Extracted text
The main reason for using height maps is to save memory. E.g. a 16 bit height map uses 2 bytes per value where a full vertex may use 12 bytes (say 3 floats). Terrain is inherently large, and hence memory saving may become clearly an issue if you pick a geometric resolution just fine enough.

You are wrong if you mean that textures could not be used w/ height maps. Using a regular grid allows to compute the missing 2 co-ordinates on-the-fly, so that full vertices could be constructed for rendering.

Of course, it may happen that the (more or less standard) modelling app you use does not work well for this purpose. So you may take into account to write a tool that convertes the standard output format accordingly to your needs.

Many terrain related stuff could be found here:
http://www.vterrain.org/

EDIT: You may also take into account that individual texturing of large terrain consumes also much texture memory. There are some techniques to reduce this consumption, too, e.g. "splatting texturing" (I assume that was the official name).

Element lookup records
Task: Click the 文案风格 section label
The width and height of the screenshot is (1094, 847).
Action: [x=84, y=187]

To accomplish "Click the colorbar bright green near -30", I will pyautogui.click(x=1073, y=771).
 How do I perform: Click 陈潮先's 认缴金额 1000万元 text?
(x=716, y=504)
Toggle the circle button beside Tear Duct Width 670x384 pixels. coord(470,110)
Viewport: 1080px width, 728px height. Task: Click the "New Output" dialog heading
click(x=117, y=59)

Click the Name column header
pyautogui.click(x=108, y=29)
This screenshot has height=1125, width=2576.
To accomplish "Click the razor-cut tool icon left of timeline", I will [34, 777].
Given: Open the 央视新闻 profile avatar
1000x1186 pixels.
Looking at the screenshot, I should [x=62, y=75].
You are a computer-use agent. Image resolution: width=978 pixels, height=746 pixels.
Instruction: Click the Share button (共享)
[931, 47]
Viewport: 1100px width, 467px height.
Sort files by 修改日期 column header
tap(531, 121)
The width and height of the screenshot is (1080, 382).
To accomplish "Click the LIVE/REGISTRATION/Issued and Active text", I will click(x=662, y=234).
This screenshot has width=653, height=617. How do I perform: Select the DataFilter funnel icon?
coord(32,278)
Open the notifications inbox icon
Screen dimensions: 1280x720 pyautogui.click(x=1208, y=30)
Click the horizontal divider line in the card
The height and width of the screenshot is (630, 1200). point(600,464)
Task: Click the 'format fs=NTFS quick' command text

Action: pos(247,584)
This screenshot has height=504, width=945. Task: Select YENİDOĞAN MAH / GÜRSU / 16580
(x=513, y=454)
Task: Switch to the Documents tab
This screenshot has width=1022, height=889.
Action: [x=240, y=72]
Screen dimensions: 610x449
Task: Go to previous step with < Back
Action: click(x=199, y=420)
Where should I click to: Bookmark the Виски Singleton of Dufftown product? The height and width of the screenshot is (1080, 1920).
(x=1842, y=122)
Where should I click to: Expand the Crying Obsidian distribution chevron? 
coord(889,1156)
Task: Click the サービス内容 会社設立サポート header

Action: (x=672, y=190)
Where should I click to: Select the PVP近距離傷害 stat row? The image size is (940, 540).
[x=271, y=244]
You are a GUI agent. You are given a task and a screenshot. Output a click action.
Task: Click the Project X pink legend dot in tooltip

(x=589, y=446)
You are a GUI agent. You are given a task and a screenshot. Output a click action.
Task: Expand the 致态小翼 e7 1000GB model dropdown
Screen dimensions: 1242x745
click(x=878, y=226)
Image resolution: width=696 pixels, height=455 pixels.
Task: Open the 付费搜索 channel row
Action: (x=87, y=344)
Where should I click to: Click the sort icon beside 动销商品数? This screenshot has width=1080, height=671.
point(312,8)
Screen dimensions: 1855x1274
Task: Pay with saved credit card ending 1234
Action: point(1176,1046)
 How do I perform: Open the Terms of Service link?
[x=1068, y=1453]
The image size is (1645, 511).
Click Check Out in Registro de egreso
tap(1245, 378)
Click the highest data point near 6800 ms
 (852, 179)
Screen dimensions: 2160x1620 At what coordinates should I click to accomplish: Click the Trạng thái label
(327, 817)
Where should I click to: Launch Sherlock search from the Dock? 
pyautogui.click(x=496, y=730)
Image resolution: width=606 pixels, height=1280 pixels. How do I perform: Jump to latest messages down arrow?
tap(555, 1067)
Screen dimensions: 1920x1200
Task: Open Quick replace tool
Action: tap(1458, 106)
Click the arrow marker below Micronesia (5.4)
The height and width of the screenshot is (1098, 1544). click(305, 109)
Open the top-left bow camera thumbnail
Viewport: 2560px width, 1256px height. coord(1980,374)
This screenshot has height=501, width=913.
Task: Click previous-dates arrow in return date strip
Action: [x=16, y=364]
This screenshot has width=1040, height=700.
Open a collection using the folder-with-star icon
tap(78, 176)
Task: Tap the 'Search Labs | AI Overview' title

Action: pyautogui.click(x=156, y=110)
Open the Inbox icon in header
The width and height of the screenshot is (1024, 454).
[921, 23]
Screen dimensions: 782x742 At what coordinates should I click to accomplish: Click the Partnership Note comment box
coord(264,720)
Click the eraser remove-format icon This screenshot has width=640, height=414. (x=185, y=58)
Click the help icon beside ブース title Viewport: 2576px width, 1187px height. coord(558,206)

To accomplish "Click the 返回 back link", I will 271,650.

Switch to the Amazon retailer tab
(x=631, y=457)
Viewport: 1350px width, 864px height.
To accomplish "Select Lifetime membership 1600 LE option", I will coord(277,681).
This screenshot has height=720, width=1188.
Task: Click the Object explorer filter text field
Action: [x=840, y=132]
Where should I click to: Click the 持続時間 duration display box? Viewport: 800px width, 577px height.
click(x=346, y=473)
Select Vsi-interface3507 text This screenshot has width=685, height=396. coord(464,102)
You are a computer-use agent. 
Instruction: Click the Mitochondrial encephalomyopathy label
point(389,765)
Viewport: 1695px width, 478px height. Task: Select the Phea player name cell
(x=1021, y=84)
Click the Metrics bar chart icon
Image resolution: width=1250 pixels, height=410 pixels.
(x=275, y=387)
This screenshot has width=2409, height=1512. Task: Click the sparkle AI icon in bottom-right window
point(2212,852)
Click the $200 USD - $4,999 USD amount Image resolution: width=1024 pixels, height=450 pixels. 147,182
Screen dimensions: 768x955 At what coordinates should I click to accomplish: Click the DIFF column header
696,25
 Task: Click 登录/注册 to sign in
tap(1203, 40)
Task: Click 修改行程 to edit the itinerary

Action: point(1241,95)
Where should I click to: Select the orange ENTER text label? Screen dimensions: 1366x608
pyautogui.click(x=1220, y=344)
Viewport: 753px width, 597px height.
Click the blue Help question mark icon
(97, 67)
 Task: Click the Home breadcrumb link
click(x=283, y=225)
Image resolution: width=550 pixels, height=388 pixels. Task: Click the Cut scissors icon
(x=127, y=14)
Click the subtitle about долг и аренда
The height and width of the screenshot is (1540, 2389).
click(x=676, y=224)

What you need to do
According to the post on terrain height maps, what is the main reason for using height maps? The records are not needed for this work.

Result of this task
To save memory.